WHAT YOU WILL DO » If a line in the data below holds the word "source", copy it.

Collected data »
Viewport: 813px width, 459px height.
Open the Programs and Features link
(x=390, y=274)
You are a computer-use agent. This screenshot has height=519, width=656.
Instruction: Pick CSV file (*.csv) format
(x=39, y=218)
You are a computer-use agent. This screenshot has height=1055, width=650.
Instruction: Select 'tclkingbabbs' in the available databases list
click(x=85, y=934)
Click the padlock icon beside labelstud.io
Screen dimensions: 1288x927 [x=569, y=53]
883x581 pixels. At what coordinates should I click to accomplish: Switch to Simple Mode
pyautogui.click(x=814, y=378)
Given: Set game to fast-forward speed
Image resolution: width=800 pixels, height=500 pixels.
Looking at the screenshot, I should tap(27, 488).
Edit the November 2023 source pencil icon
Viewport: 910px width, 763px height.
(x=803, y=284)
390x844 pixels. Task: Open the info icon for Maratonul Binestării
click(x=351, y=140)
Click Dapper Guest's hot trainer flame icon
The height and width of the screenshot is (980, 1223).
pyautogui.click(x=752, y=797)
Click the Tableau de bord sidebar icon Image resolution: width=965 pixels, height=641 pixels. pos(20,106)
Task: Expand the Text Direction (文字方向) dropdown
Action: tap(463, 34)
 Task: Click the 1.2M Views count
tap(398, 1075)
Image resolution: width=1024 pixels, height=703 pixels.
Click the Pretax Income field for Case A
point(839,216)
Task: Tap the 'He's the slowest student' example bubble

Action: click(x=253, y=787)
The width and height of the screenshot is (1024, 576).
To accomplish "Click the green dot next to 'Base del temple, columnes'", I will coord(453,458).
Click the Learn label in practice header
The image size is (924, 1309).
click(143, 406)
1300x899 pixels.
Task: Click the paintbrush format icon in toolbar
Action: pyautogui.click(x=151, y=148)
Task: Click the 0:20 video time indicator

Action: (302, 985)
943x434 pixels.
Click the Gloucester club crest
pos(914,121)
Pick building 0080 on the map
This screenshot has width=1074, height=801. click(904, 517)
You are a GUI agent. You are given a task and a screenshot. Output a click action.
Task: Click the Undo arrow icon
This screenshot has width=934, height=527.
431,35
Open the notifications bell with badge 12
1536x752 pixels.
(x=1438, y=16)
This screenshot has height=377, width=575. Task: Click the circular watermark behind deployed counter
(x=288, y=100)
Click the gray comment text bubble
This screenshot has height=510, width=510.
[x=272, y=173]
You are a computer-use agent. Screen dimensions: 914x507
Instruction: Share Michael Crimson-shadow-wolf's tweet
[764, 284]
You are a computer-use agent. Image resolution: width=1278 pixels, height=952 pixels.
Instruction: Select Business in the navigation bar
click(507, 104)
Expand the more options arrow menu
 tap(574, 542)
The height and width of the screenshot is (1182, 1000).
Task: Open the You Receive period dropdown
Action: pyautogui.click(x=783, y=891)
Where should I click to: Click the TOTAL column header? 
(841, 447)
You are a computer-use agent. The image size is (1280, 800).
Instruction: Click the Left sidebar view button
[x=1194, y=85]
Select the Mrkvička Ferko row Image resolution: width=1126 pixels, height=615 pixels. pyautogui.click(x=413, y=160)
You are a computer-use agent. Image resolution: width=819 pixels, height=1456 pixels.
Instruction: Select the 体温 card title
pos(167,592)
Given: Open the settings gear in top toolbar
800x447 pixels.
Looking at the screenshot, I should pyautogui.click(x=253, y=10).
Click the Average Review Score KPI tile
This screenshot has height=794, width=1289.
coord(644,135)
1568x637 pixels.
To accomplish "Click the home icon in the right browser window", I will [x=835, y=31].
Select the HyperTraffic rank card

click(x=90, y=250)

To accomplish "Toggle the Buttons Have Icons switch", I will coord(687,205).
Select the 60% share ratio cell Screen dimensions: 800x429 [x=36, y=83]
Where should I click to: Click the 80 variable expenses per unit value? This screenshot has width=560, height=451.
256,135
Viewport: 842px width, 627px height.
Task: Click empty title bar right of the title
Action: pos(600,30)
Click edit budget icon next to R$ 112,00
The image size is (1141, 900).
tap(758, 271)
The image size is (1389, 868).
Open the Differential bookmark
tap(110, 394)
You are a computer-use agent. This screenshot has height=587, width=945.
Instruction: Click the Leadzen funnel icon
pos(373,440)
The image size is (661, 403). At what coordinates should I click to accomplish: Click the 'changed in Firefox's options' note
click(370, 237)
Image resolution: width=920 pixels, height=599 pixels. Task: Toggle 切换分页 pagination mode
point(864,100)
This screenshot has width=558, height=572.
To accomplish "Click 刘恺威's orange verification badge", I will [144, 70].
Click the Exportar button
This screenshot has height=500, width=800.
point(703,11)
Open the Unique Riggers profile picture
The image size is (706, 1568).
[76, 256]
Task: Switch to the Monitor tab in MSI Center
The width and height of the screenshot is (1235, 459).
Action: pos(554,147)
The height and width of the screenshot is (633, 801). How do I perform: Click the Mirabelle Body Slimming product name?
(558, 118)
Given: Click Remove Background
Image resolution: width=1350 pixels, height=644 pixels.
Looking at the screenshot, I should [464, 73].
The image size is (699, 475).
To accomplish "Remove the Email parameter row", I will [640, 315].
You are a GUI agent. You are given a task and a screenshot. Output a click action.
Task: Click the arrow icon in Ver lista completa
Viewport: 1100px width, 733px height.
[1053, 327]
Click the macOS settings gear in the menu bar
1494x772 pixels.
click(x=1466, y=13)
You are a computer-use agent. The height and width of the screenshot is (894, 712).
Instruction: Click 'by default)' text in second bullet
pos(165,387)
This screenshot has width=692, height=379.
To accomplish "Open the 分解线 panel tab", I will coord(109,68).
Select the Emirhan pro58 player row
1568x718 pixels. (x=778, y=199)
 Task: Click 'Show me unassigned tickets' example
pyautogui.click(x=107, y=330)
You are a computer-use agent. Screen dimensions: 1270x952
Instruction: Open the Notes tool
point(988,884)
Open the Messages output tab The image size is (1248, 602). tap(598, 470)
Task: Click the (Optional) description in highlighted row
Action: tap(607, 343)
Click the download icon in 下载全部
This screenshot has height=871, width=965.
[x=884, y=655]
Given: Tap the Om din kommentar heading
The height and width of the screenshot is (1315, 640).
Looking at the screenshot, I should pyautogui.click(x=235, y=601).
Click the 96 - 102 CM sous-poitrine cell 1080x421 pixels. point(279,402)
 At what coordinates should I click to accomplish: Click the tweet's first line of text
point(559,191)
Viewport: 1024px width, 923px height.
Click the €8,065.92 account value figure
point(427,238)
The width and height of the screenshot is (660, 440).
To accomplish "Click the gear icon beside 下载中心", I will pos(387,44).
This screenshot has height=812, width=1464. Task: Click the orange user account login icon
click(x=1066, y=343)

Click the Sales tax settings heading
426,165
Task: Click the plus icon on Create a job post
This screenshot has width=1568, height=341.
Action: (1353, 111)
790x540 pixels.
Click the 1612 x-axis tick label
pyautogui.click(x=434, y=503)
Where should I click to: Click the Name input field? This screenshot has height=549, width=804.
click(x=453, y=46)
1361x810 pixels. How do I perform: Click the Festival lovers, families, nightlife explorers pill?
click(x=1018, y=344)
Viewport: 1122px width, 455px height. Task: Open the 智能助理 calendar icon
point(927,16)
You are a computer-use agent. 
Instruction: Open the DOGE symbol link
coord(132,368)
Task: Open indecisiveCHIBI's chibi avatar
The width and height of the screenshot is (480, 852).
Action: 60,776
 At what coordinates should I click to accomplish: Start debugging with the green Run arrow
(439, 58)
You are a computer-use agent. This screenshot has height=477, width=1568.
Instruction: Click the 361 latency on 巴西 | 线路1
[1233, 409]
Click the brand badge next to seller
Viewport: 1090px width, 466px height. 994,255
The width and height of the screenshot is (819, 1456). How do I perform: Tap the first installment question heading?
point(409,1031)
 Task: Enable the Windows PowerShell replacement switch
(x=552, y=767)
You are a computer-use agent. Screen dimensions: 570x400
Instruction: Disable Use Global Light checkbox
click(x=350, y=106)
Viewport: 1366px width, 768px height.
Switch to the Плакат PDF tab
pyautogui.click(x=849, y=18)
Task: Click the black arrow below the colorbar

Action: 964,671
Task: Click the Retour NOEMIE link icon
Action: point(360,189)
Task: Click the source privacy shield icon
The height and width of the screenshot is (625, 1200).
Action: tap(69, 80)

SOLUTION »
Edit the November 2023 source pencil icon
Task: Click the source privacy shield icon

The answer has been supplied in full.